===== Page excerpt

Issue: Email was being sent to a remote email environment and communication was lost between the environments.

Resolution: When communication between the environments was restored, notification began to function again. Closed the alert, as it did not recur after communication was re-established.

Alert: Failed to send notification using server/device

Issue: Notification in OpsMgr was configured for a single SMTP server. When this server was offline, these alerts occurred (logically).

Resolution: Defined additional SMTP servers to provide failover in case of loss of primary SMTP server system. Used the Alert Forwarding MP to validate connectivity to the connectivity to each SMTP server (discussed at http://cameronfuller.spaces.live.com/blog/cns!A231E4EB0417CB76!1737.entry).

Alert: Failed to send notification using server/device.

Issue: Blocked on Exchange 2007 http://msexchangeteam.com/archive/2006/12/28/432013.aspx. The box that was being pointed to did not respond on port 25 as the system was a mailbox server, not a client access server. Notification failed later due to security issues from an anonymous connection (the default configuration).

Resolution: Re-configured OpsMgr to use the client access server that did respond on port 25. Configured the notification to use Windows Integrated authentication. Configured a Run As Account and configured the Run As Profile for the Notification Account for the management server to use the account which was created.

Alert: Failed to send notification using server/device

Issue: The RMS lost communication with the various SMTP servers that were defined. Once the network communication was back online, notifications were able to be sent.

Resolution: Lowered the priority of this alert to warning, as there is a critical for the alert “Failed to send notification” which appears to occur when not all SMTP servers can be communicated with.

Alert: Health service heartbeat failure

Issue: The OpsMgr health service on the agent was stopped. Another potential cause is if the OpsMgr health service on the agent was running but unable to communicate with the OpsMgr management server.

Resolution: Restarted the OpsMgr agent with Computer Management through the Actions pane. For the unable to communicate issue, the server was running a security application that restricted network traffic and blocked the network traffic from the server to the OpsMgr management server via port 5723.

Alert: OleDB: Results Error

Issue: Network communication between the RMS and the Operations Manager database was interrupted. The alert rule which generates this critical alert is the OleDbProbe: Results Error”

A good discussion on these types of alerts is available at http://blogs.technet.com/jonathanalmquist/archive/2008/07/29/oledb-results-error.aspx.

Resolution: In this case, once network connectivity was re-established between the RMS and OpsMgr database the alert was no longer relevant and was manually closed. Created an override to disable this alert for the RMS that was reporting these occasionally per the link listed in the issue section of this alert.

Alert: Ops DB Free Space Low

Issue: The Operations Database for OpsMgr 2007 has less than 40% free space available.

==========
===== Information shown

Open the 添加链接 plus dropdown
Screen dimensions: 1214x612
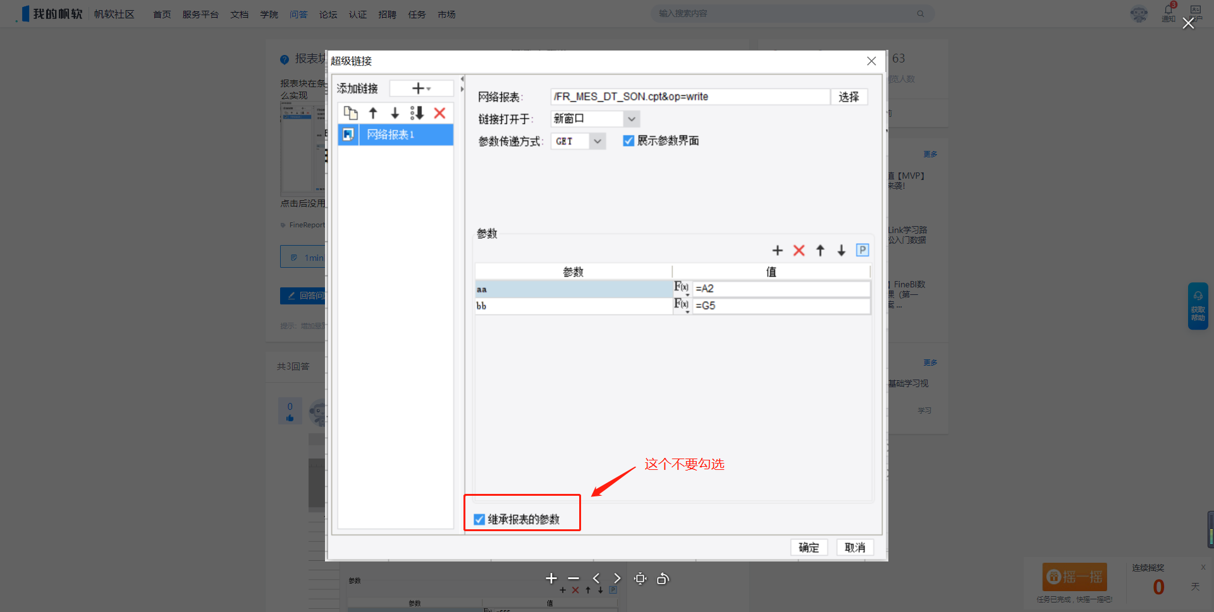pyautogui.click(x=421, y=88)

==========

-- Tasks --
1. According to the OpsMgr alert notes, which port did the security application block for traffic from the server to the management server?
2. Please extend the OpsMgr alert notes beyond their last sentence, keeping the same Alert, Issue and Resolution pattern.
The lines were drawn from a source separate from the OpsMgr alert notes.

-- Results by task --
1. Port 5723.

2.
Resolution: OperationsManager database was not large enough to provide seven day (default) retention for the number of agents being monitored. Increased the size of the database using the SQL Server Management Studio (install it on the system running the OpsMgr console for ease of use). Connect to the server running the OpsMgr Operational database (shown in the alert), open the server/databases, right-click on the OperationsManager database (default name) and click Properties. Click on the Files tab, change the MOM_DATA size to the new size and click OK. You can validate the change in size occurred by going back to the properties of the database. The alert will resolve itself in Operations Manager in approximately 15 minutes if enough free space is available, as this monitor is defined to a 900-second frequency.

Alert: Recipient address is not valid.

Issue: Recipient address is not valid for notification. Email was sent to remote email environment and communication was lost between the environments.

Resolution: When communication between the environments was restored, notification began to function again. Closed the alert as it did not recur once communication was re-established.

Alert: Root Management Server Unavailable.

Issue: Alert occurring, but the OpsMgr Health Service was running on the RMS server. The alert description said ‘The root management server (HealthService) is running but has reported limited functionality soon after (date/time). The specific reason code is 49 and description is “The health manager has detected that entity state collection has stalled.’ This happened immediately after installing the reporting server into the OpsMgr environment.

Resolution: Restarted the OpsMgr Health Service on RMS system and the alert closed.

Alert: Root Management Server Unavailable

The following alert randomly recurs on an RMS with no related alerts and with no apparent cause:

The root management server (Healthservice) has stopped heartbeating soon after (date and time). This adversely affects all availability calculation for the entire management group.

Resolution: If the alert truly had no discernable root causes, then and the Root Health Service Watcher should be tweaked to allow for a greater variance in the heart-beating interval by adding a DWORD value named MinutesToWaitBeforeAlerting to the following registry key and setting it to 5:

HKEY_LOCAL_MACHINE\Software\Microsoft\Microsoft Operations Manager\3.0\SDK Service\RHS Watcher

Restart the Health, SDK, and Config services on the RMS after this change.

Submitted By: Jason Sandys

Alert: RunAs Logon Type Check Failed

Issue: The RunAs account failed to log on interactively. The RunAs account needs to have the Log on interactively right.

Resolution: Gave logon on interactively rights to the user created for the RunAs account, in this case through providing administrator access to the system in question.

Alert: RunAs Successful Logon Check Failed

Issue: Domain controllers for the domain where the SQL RS server existed were offline.

Resolution: Brought back online the domain controllers for the domain, and this alert auto-resolved itself.

Alert: RunAs Successful Logon Check Failed

Issue: One or more RunAs accounts failed to log on. The account may be disabled or has an expired password.

Resolution: Gave logon on interactively rights to the user created for the RunAs account, in this case through providing administrator access to the system in question.

Alert: Script or Executable Failed to run

Issue: Scripts not running on agentless managed system that is a NAS not an actual server. This occurs on both CPU Utilization and Memory Utilization.

Resolution: The only option on this if the NAS was going to be monitored agentless was to disable the alert for the RMS.

Alert: Script or Executable Failed to run

Issue: Lots of Script or Executable Failed to run errors on the same system all failing at the same time (in this case about a half-dozen or more would all fail with a 21402 (timeout).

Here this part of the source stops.